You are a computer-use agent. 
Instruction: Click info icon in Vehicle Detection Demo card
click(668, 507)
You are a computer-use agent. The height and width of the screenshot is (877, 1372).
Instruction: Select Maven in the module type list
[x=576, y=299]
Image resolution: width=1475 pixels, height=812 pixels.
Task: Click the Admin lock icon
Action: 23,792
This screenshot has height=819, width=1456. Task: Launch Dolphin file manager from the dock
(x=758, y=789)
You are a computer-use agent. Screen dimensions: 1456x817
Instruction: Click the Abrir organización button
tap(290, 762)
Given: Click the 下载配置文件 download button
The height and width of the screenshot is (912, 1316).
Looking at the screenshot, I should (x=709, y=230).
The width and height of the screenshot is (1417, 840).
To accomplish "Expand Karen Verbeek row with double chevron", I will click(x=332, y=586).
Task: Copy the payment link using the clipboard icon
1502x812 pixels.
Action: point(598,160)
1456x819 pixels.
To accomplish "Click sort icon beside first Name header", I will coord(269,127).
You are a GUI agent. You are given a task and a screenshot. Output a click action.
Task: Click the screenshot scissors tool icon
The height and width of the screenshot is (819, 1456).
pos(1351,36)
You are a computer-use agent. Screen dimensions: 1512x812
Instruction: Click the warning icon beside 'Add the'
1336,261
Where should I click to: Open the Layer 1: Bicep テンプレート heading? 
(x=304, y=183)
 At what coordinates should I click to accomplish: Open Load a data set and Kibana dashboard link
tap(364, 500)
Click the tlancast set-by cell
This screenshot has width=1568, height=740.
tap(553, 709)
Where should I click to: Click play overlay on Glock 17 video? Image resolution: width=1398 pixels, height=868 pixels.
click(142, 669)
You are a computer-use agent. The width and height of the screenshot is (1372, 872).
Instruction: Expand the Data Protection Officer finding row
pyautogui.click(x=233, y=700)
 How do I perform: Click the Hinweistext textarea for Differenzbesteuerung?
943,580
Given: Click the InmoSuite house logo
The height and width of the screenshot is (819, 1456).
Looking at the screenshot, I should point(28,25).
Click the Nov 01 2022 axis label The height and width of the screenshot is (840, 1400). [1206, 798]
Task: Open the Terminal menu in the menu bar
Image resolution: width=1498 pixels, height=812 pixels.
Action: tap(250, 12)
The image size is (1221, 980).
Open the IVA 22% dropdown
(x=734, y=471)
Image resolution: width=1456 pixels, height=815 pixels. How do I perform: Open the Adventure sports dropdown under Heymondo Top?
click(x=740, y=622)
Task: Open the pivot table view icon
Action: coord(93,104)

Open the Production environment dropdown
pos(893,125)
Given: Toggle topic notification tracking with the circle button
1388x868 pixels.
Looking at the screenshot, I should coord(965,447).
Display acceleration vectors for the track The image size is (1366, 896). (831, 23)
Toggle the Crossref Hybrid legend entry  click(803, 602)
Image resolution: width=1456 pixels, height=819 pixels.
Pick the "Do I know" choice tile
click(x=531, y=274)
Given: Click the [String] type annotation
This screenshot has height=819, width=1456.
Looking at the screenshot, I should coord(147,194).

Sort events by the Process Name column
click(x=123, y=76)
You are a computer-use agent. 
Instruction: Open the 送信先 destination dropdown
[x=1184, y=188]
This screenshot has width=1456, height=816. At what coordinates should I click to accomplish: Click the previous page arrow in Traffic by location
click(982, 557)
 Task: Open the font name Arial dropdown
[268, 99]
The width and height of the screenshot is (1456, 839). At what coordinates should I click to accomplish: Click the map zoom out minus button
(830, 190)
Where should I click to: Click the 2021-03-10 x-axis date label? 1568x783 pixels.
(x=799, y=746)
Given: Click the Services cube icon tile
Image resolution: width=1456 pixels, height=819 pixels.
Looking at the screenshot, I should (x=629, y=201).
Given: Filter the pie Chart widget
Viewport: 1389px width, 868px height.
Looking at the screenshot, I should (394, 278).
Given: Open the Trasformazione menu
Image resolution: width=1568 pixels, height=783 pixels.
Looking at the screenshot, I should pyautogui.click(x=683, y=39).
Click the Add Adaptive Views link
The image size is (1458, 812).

########################################

WHAT THE EXERCISE ASKS:
Retype every record without alteration.

FINAL ANSWER:
You are a computer-use agent. 
Instruction: Click info icon in Vehicle Detection Demo card
click(668, 507)
You are a computer-use agent. The height and width of the screenshot is (877, 1372).
Instruction: Select Maven in the module type list
[x=576, y=299]
Image resolution: width=1475 pixels, height=812 pixels.
Task: Click the Admin lock icon
Action: 23,792
This screenshot has height=819, width=1456. Task: Launch Dolphin file manager from the dock
(x=758, y=789)
You are a computer-use agent. Screen dimensions: 1456x817
Instruction: Click the Abrir organización button
tap(290, 762)
Given: Click the 下载配置文件 download button
The height and width of the screenshot is (912, 1316).
Looking at the screenshot, I should (x=709, y=230).
The width and height of the screenshot is (1417, 840).
To accomplish "Expand Karen Verbeek row with double chevron", I will click(x=332, y=586).
Task: Copy the payment link using the clipboard icon
1502x812 pixels.
Action: point(598,160)
1456x819 pixels.
To accomplish "Click sort icon beside first Name header", I will coord(269,127).
You are a GUI agent. You are given a task and a screenshot. Output a click action.
Task: Click the screenshot scissors tool icon
The height and width of the screenshot is (819, 1456).
pos(1351,36)
You are a computer-use agent. Screen dimensions: 1512x812
Instruction: Click the warning icon beside 'Add the'
1336,261
Where should I click to: Open the Layer 1: Bicep テンプレート heading? 
(x=304, y=183)
 At what coordinates should I click to accomplish: Open Load a data set and Kibana dashboard link
tap(364, 500)
Click the tlancast set-by cell
This screenshot has width=1568, height=740.
tap(553, 709)
Where should I click to: Click play overlay on Glock 17 video? Image resolution: width=1398 pixels, height=868 pixels.
click(142, 669)
You are a computer-use agent. The width and height of the screenshot is (1372, 872).
Instruction: Expand the Data Protection Officer finding row
pyautogui.click(x=233, y=700)
 How do I perform: Click the Hinweistext textarea for Differenzbesteuerung?
943,580
Given: Click the InmoSuite house logo
The height and width of the screenshot is (819, 1456).
Looking at the screenshot, I should point(28,25).
Click the Nov 01 2022 axis label The height and width of the screenshot is (840, 1400). [1206, 798]
Task: Open the Terminal menu in the menu bar
Image resolution: width=1498 pixels, height=812 pixels.
Action: tap(250, 12)
The image size is (1221, 980).
Open the IVA 22% dropdown
(x=734, y=471)
Image resolution: width=1456 pixels, height=815 pixels. How do I perform: Open the Adventure sports dropdown under Heymondo Top?
click(x=740, y=622)
Task: Open the pivot table view icon
Action: coord(93,104)

Open the Production environment dropdown
pos(893,125)
Given: Toggle topic notification tracking with the circle button
1388x868 pixels.
Looking at the screenshot, I should coord(965,447).
Display acceleration vectors for the track The image size is (1366, 896). (831, 23)
Toggle the Crossref Hybrid legend entry  click(803, 602)
Image resolution: width=1456 pixels, height=819 pixels.
Pick the "Do I know" choice tile
click(x=531, y=274)
Given: Click the [String] type annotation
This screenshot has height=819, width=1456.
Looking at the screenshot, I should coord(147,194).

Sort events by the Process Name column
click(x=123, y=76)
You are a computer-use agent. 
Instruction: Open the 送信先 destination dropdown
[x=1184, y=188]
This screenshot has width=1456, height=816. At what coordinates should I click to accomplish: Click the previous page arrow in Traffic by location
click(982, 557)
 Task: Open the font name Arial dropdown
[268, 99]
The width and height of the screenshot is (1456, 839). At what coordinates should I click to accomplish: Click the map zoom out minus button
(830, 190)
Where should I click to: Click the 2021-03-10 x-axis date label? 1568x783 pixels.
(x=799, y=746)
Given: Click the Services cube icon tile
Image resolution: width=1456 pixels, height=819 pixels.
Looking at the screenshot, I should (x=629, y=201).
Given: Filter the pie Chart widget
Viewport: 1389px width, 868px height.
Looking at the screenshot, I should (394, 278).
Given: Open the Trasformazione menu
Image resolution: width=1568 pixels, height=783 pixels.
Looking at the screenshot, I should pyautogui.click(x=683, y=39).
Click the Add Adaptive Views link
The image size is (1458, 812).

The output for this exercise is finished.